◆ **PROBLEM TO SOLVE**
In your copy of the records, include every word exactly and no pictures.

Records from a data source
/---

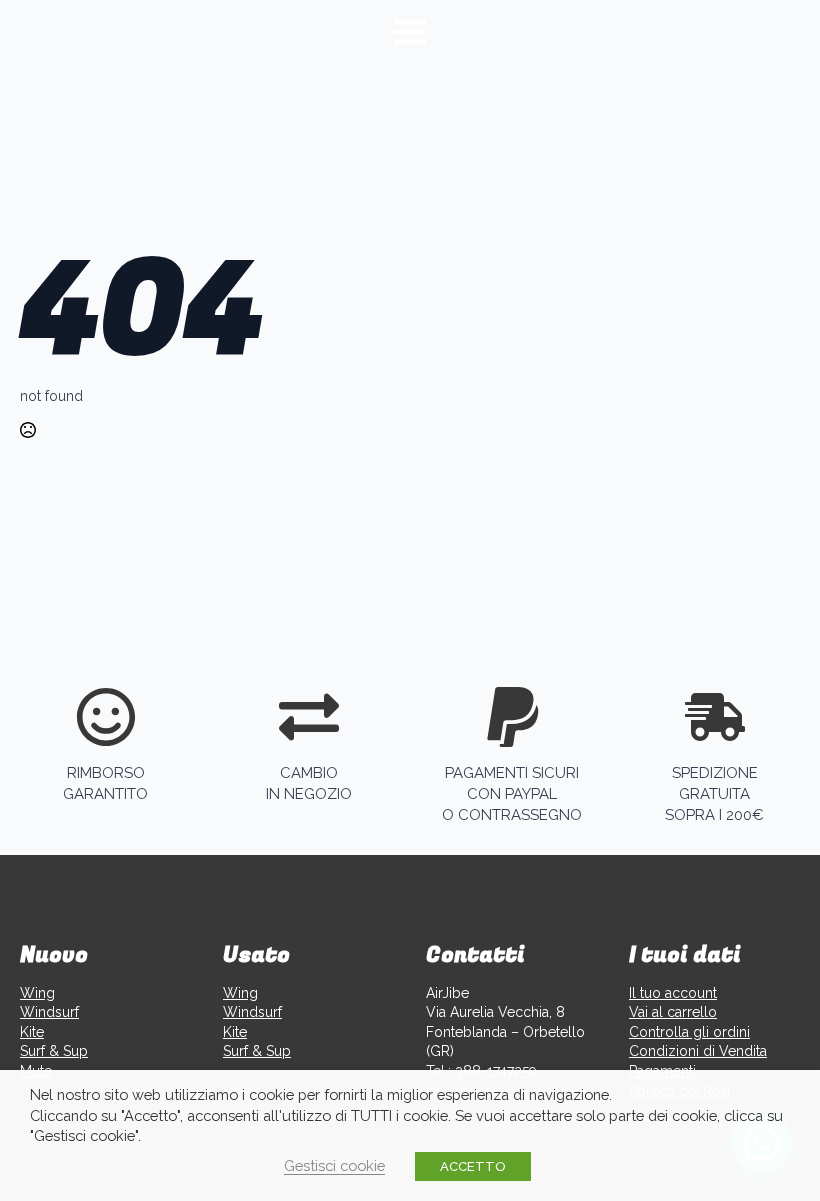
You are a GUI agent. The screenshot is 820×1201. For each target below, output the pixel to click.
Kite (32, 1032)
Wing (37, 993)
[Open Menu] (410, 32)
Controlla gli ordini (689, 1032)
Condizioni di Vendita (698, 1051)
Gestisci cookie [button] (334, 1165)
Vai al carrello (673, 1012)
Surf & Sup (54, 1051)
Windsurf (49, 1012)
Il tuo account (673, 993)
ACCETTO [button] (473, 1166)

\---

◆ **EXERCISE SOLUTION**
You are a GUI agent. The screenshot is 820×1201. For each target below, output the pixel to click.
Kite (32, 1032)
Wing (37, 993)
[Open Menu] (410, 32)
Controlla gli ordini (689, 1032)
Condizioni di Vendita (698, 1051)
Gestisci cookie [button] (334, 1165)
Vai al carrello (673, 1012)
Surf & Sup (54, 1051)
Windsurf (49, 1012)
Il tuo account (673, 993)
ACCETTO [button] (473, 1166)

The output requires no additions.